**INSTRUCCIÓN 1**
Responde según el texto sobre Paul Newman:
(a) ¿A qué tipo de personaje interpretó Newman en Veredicto final?
(b) ¿Dónde vivió siempre Newman para que nadie lo molestara?
(c) ¿En qué película de 1973 repitieron la experiencia Newman, Redford y Roy Hill?

**TEXTO MOSTRADO**
★ ★ ★ ★ ★
La obsesión de Paul Newman siempre ha sido encarnar a los perdedores. Quince años después de La leyenda del indomable hizo de un antihéroe en la película Veredicto final (Sidney Lumet, 1982). Se trata de un borracho perdido que en ese momento de su vida encuentra una forma de salvarse a sí mismo. Aquí Newman interpretó a un abogado agotado y pareció haber adquirido la densidad que le faltaba. “Me parece un personaje muy interesante porque está asustado. Es un alcohólico, está al borde del precipicio en todo momento y ha llegado a un punto donde reconoce que llega a un momento que tiene que hacer algo o no logrará sobrevivir.” Esta nueva interpretación pareció alimentarse de toda una vida, de las experiencias vividas, de los desafíos afrontados, de los éxitos, de los dolores y también de las frustraciones contenidas.
Fuera de la pantalla, Paul Newman se ha puesto siempre del lado de los débiles y se identificó por la lucha del abogado por hacer justicia. Estoy seguro que al final de esta película, cuando habla con el jurado, Paul Newman dice muchas cosas que siente él mismo. Aquella fue una grandísima actuación y sólo necesitó realizar una toma. La identificación de Paul Newman con el sentido de la justicia hizo que pareciera interpretarlo sin esfuerzo, pero el proceso de encarnación de personajes llevados al límite no le resultó nada fácil.
Newman despreció todo lo que significó ser una celebridad, por eso vivió siempre en una ciudad pequeña donde nadie lo molestara ni a él ni a su familia. Para el actor ha sido muy importante mantener su joven espíritu a lo largo de los años. “Veo que voy más despacio en muchas cosas. Cuando corro o hago ejercicios aeróbicos, pero da gusto sentir que estoy en forma en otras cosas y conseguir mantenerme como siempre.”
En su búsqueda de un socio para la película Butch Cassidy and the Sundance Kid (George Roy Hill, 1969), un western irónico y sofisticado sobre dos famosos bandidos estadounidenses, Newman insistió por un actor aún poco conocido, como Robert Redford y lo consiguió. Los dos actores interpretaron desde el principio una simbiosis que benefició mucho al rodaje. En Redford, Newman encontró un alter ego, un socio a quien pasarle el relevo. Es un punto de inflexión en su carrera y compartió con el director George Roy Hill una visión del cine artesanal en la que la creatividad y la cordialidad iban de la mano del negocio. Esas eran las condiciones ideales para Paul Newman. Alguien con el que encontró un interlocutor directo a sus incesantes sugerencias. Pocos años más tarde, Newman, Redford y Roy Hill repetirán la experiencia en El Golpe (1973), una película de gánsteres llevada al terreno de la comedia. Redford ofreció el espectáculo con su reluciente vestuario ante la mirada ladina y contenciosa de Newman. La alquimia volvió a funcionar y la película fue todo un éxito. A pesar de la amistad que los unió por siempre, El Golpe fue su última colaboración en conjunto, ya que Robert Redford se vio desbordado por las ofertas y Newman encontró una nueva actividad que prevaleció sobre todas las demás.
★ ★ ★ ★ ★
**INSTRUCCIÓN 2**
Repite tal cual las entradas, desde la línea que contiene "Arpaïs Du Bois (202, 726)" hasta la línea que contiene "Posture Editions (203, 1980)", ambas incluidas.

**Datos de coordenadas por ítem**
★ ★ ★ ★ ★
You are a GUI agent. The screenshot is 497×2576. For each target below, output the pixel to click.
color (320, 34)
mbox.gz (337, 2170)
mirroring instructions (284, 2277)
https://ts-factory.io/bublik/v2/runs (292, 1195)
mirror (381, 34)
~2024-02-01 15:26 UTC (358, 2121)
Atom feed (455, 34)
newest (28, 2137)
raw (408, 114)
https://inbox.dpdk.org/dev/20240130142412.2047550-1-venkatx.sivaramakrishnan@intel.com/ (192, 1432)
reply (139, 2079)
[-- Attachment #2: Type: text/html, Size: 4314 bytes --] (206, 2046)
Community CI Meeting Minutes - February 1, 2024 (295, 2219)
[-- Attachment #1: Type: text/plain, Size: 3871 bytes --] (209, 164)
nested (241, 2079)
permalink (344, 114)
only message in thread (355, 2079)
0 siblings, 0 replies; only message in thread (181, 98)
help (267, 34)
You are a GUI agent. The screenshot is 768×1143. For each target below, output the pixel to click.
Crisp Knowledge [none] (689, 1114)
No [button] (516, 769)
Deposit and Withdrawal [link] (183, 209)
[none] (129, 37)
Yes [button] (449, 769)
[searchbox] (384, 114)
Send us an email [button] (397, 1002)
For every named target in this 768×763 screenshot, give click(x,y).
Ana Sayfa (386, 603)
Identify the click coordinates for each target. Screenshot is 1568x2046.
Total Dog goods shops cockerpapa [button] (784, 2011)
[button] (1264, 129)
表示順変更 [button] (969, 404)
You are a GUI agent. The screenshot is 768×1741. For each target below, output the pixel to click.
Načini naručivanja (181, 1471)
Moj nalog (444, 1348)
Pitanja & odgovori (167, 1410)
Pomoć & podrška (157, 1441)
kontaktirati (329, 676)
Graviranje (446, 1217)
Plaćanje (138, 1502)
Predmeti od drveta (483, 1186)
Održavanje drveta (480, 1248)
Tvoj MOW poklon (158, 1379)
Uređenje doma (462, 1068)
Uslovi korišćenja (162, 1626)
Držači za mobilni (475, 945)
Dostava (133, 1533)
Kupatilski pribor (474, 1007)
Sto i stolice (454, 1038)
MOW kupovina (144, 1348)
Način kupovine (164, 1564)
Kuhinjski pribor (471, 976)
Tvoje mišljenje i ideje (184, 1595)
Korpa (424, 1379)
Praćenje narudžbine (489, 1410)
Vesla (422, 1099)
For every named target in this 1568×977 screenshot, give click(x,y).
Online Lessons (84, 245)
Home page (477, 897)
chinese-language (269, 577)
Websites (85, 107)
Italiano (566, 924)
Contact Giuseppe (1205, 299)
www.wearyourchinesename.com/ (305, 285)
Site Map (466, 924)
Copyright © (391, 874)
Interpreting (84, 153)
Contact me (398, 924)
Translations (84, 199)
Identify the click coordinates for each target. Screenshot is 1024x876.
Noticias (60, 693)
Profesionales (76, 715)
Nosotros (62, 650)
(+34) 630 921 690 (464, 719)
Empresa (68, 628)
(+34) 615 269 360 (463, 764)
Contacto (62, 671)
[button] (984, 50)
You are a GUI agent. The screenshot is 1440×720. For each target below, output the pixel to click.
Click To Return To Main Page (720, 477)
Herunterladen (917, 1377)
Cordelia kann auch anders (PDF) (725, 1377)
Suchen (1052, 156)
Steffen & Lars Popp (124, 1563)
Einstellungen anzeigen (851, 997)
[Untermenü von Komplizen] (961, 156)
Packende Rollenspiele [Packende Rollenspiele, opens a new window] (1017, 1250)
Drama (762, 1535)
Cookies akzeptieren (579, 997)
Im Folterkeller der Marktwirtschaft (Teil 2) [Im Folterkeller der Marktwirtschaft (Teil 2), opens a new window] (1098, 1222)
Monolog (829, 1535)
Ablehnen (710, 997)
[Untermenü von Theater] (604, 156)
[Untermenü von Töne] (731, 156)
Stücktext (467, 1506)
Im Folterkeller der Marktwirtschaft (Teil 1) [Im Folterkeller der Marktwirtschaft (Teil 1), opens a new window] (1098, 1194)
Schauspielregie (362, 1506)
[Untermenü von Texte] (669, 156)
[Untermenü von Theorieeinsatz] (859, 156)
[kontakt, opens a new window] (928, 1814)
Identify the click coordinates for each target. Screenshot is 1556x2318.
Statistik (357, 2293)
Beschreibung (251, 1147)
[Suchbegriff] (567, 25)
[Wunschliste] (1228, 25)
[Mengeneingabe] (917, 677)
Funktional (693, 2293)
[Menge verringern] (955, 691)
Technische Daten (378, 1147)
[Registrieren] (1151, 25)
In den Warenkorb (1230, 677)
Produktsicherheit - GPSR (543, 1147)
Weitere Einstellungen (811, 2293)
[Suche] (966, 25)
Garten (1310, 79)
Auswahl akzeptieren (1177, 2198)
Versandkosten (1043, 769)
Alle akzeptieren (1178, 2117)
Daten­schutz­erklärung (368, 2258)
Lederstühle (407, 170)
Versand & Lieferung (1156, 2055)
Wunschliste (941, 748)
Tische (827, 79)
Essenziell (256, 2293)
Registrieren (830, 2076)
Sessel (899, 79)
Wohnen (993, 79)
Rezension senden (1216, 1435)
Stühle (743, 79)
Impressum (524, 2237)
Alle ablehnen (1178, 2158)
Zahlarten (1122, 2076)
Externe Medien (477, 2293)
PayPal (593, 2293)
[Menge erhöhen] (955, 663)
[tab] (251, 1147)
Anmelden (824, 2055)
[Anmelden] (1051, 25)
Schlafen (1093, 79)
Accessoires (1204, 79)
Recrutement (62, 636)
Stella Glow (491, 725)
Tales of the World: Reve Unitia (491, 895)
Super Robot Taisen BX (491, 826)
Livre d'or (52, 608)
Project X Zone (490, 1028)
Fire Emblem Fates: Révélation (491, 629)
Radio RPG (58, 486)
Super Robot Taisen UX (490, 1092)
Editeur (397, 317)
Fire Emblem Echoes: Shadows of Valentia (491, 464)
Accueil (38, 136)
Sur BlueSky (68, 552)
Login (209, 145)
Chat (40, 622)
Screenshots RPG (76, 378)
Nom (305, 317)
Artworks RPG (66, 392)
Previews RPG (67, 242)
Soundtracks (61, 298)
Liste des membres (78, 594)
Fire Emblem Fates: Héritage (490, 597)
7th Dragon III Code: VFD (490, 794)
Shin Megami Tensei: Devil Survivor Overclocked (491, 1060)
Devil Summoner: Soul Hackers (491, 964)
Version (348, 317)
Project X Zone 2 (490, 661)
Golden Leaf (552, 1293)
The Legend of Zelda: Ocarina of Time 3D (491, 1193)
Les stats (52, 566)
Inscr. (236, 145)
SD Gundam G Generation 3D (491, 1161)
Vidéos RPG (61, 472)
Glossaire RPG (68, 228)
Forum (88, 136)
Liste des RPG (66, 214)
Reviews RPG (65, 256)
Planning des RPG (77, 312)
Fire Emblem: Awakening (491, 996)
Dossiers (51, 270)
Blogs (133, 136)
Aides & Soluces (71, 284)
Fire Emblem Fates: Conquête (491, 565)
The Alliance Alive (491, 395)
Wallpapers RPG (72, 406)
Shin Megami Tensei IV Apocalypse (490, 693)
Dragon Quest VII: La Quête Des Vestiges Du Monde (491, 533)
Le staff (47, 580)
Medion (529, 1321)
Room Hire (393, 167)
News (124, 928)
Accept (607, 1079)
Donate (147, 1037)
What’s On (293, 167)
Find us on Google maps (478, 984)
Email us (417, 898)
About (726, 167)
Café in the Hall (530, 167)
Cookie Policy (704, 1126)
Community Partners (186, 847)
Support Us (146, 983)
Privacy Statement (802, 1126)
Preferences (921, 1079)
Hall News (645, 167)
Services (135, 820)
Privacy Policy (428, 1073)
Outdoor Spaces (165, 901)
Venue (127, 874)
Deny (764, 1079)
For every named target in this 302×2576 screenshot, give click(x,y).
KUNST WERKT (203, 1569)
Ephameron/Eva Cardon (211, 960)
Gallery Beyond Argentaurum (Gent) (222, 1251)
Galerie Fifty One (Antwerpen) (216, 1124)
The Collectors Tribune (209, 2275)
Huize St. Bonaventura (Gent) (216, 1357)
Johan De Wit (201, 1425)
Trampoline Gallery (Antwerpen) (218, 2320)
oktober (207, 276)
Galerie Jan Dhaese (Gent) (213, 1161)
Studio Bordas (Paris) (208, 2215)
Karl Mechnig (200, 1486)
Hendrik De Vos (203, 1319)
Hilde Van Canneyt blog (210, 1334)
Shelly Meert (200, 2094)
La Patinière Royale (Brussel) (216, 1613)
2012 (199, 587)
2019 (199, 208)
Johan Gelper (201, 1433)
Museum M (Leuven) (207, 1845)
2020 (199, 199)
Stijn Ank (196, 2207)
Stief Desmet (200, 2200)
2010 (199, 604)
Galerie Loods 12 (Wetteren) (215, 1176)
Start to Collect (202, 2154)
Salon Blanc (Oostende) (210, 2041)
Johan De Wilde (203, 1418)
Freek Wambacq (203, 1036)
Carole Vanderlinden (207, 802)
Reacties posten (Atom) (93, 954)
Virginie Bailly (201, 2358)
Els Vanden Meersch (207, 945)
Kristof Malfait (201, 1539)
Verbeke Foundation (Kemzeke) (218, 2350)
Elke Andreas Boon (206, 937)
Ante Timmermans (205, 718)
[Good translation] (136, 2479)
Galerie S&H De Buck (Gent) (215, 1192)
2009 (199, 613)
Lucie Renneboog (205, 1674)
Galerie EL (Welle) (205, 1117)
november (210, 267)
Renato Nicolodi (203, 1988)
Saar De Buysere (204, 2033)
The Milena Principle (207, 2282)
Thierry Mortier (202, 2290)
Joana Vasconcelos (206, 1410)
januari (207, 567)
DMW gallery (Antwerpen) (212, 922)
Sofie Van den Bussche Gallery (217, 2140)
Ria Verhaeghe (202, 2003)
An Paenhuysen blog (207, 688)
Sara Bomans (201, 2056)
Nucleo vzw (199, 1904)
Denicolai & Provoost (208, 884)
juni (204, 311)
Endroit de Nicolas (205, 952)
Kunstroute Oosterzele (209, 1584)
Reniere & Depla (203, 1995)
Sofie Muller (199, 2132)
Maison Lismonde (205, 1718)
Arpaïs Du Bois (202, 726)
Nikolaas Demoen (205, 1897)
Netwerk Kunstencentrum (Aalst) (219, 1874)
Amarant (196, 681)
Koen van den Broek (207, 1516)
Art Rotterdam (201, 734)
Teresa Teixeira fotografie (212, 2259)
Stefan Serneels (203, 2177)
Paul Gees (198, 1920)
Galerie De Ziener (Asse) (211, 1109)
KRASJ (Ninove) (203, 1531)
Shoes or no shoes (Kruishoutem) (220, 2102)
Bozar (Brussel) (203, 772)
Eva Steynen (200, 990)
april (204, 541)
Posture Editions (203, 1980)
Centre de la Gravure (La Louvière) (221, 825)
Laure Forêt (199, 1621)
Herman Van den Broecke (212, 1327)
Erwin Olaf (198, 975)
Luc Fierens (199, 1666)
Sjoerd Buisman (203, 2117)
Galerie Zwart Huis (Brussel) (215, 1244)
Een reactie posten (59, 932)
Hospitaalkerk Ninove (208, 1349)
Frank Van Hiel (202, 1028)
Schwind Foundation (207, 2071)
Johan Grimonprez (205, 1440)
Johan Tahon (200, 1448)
★ ★ ★ ★ ★
**RESPUESTA ESCRITA 1**
(a) A un abogado agotado, alcohólico.
(b) En una ciudad pequeña.
(c) En El Golpe.

**RESPUESTA ESCRITA 2**
Arpaïs Du Bois (202, 726)
Nikolaas Demoen (205, 1897)
Netwerk Kunstencentrum (Aalst) (219, 1874)
Amarant (196, 681)
Koen van den Broek (207, 1516)
Art Rotterdam (201, 734)
Teresa Teixeira fotografie (212, 2259)
Stefan Serneels (203, 2177)
Paul Gees (198, 1920)
Galerie De Ziener (Asse) (211, 1109)
KRASJ (Ninove) (203, 1531)
Shoes or no shoes (Kruishoutem) (220, 2102)
Bozar (Brussel) (203, 772)
Eva Steynen (200, 990)
april (204, 541)
Posture Editions (203, 1980)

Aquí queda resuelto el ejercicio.